Angels with one wing

Good friends are like stars. You don’t always see them, but you know they are always there. ~ Eleanor Roosevelt

I just returned from our annual week’s stay on Martha’s Vineyard. Since 1997, my family has vacationed together there. Early on, my sister discovered painter Margot Datz lived on the island. She’s illustrated most of Carly Simon’s children’s picture books. I was crazy about her work. I made up my mind to track her down and introduce myself, although it took me a couple of years to work up the courage to call her. My resistance came from having placed  her on a “one who has arrived” pedestal. After finally meeting Margot, her warmth and candor assured me she was not above me. We stood eye to eye. I now call her a friend and a more generous one you’ll never find.

Margot Datz on one of my Vineyard visits

This year when I reconnected with Margot she was frantically finishing paintings for her show in August. True to her nature, she dropped her paintbrushes to bring me to tea at her friend, author/illustrator, Susan Branch‘s home. After reading Susan’s memoir, A Fine Romance, I was dying to meet the woman behind that gorgeous book. Margot was delighted to make that happen.

When we pulled up to Susan’s house, a weird déjà vu came over me. In Susan’s blogs and books, she shares musings and observations of her daily life. They are illustrated to perfection with her watercolors and photographs. As she introduced me to her husband, Joe, I had to restrain myself from saying, “We’ve already met,” because we had, in her writings. From reading her posts, I recognized every charming inch of her house, even her cats. Susan’s life, like her heart, is an open book.

Susan's cat Jack

Susan’s cat Jack

The three of us sat around her kitchen table and sipped Susan’s own private blend of delectable tea. We talked about our lives as artists and other things. All three of us agreed to liking intimate gatherings over parties. No chitchat for us. We are of the soul-connection variety. When I confessed that I had no idea I could write before I began blogging, they tittered in unison, “No one does!” Really? So that means that I’m not alone but share a sort of universal creative process. Hmmm. Knowing that comforted me. I am not an oddball. I am an artist.

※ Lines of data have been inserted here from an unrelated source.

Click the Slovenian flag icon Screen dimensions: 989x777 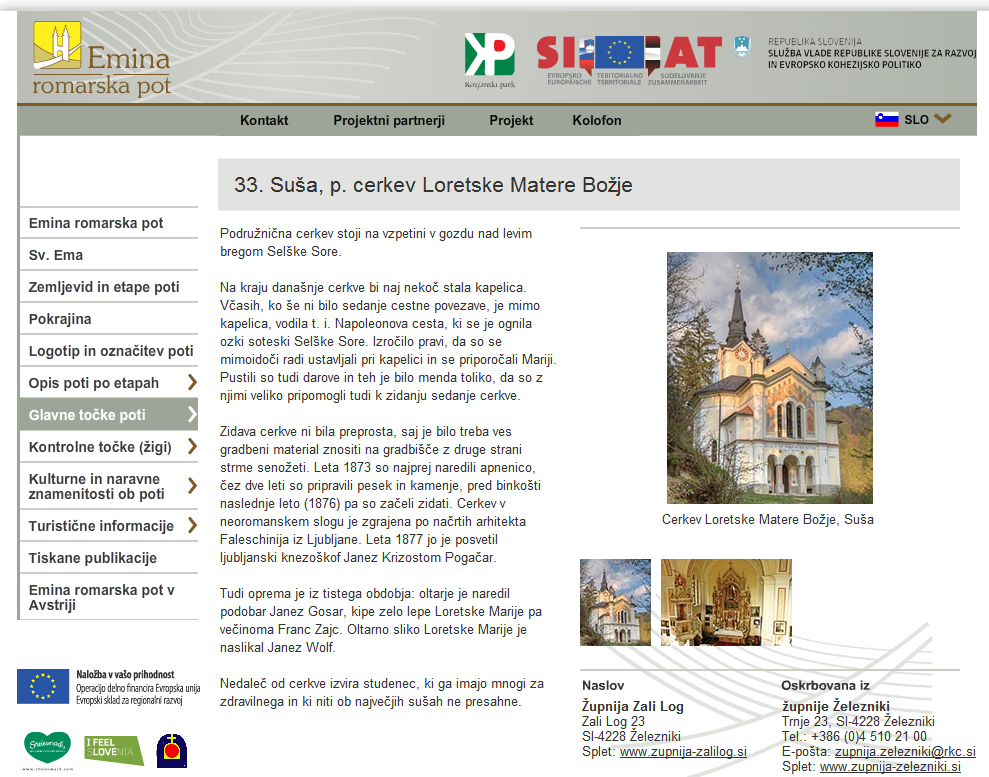pyautogui.click(x=886, y=120)
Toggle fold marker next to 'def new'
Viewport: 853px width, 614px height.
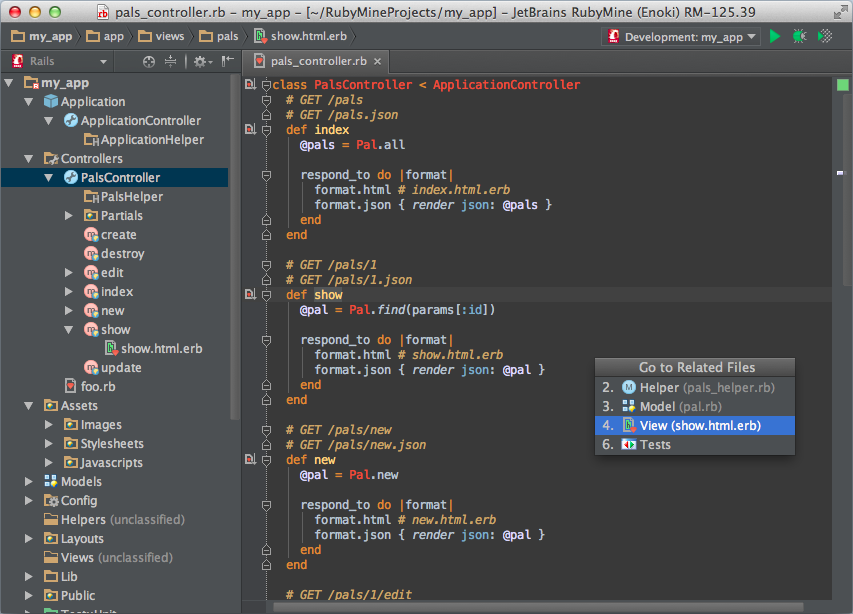coord(266,460)
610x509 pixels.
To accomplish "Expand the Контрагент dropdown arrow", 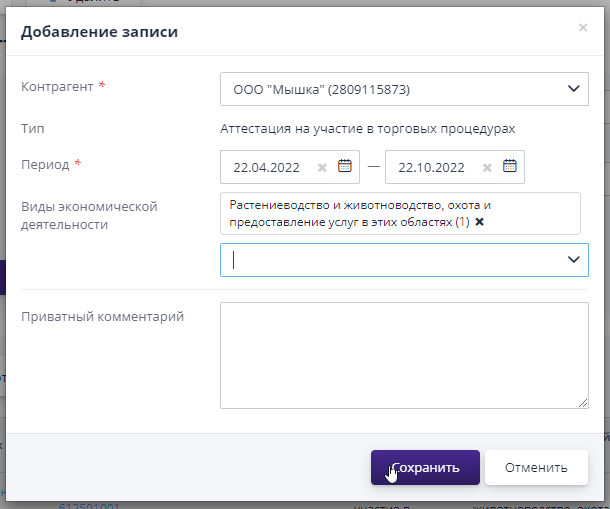I will coord(573,89).
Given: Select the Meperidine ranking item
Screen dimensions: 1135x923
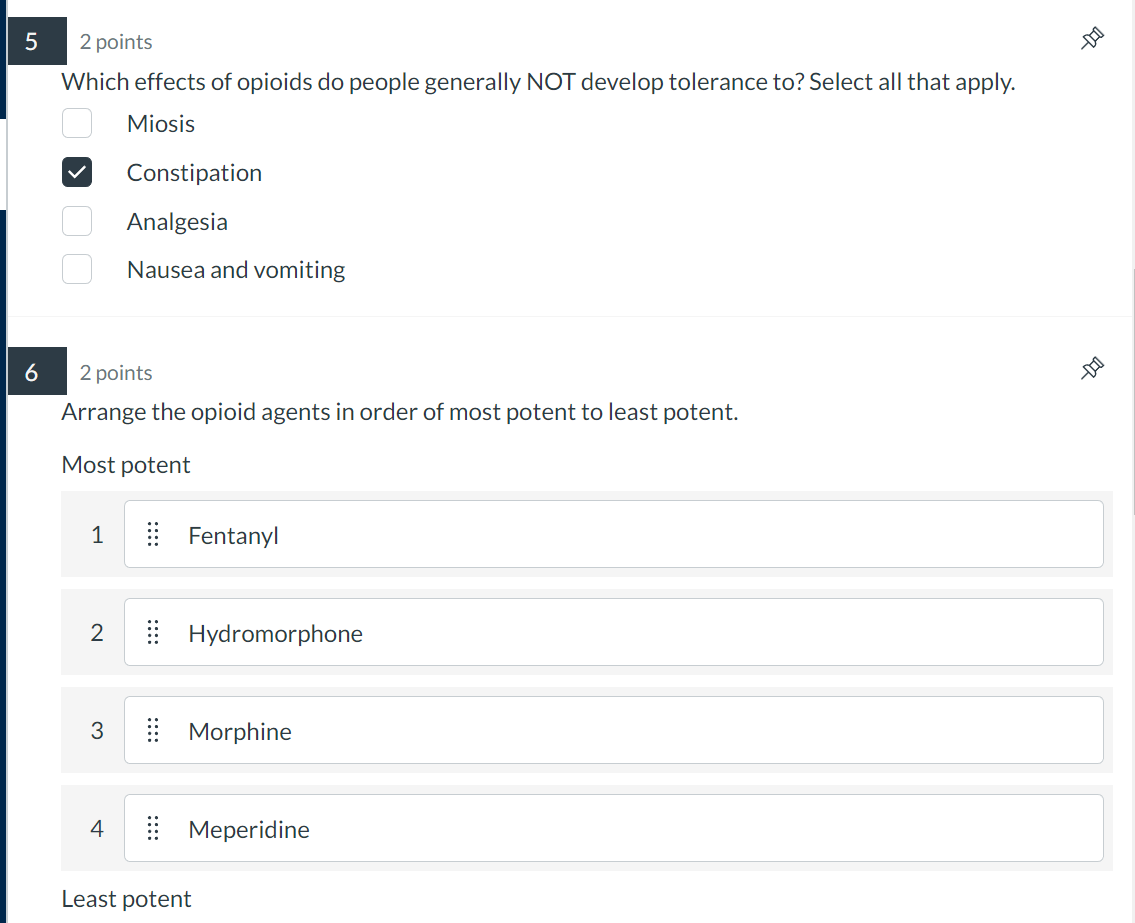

Susan Branch in her studio

Susan Branch in her studio

He who lights his candle from mine, receives light without darkening me. ~ Thomas Jefferson

In my youth, I felt quite competitive toward professional creatives who, as I saw it, were living my dream. I was beneath them always grasping for what was out of my reach. I viewed the world as having only so many openings to be filled by people in the arts. If others arrived, that meant there was less of a chance that I could. The only way to find success was to somehow maneuver around them and snatch their light.

Thank goodness for the beneficent women who’ve shown up and taught me different. They’ve encouraged me and believed in me. Unthreatened, they’ve made it their business to help figure out a way for me to market my gifts to the world. Forging a friendship with Margot left me with the awareness that no one makes it alone. Bringing your heart’s desire to fruition is never a solitary act. It hadn’t occurred to me someone would actually allow me to light my candle from there’s. Wouldn’t I be stealing their flame? No, the truth of the matter is together we burn brighter.

Margot’s book, “A Survival Guide for Landlocked Mermaids” with it’s sage observations is the perfect gift for any of your sister-friends.

 

Susan's "A Fine Romance" is a work of art, part love story, part travel guide. Not to be missed by anyone who yearns to tour England.

Susan’s “A Fine Romance” is a work of art, part love story, part travel guide. Not to be missed by anyone who yearns to tour England.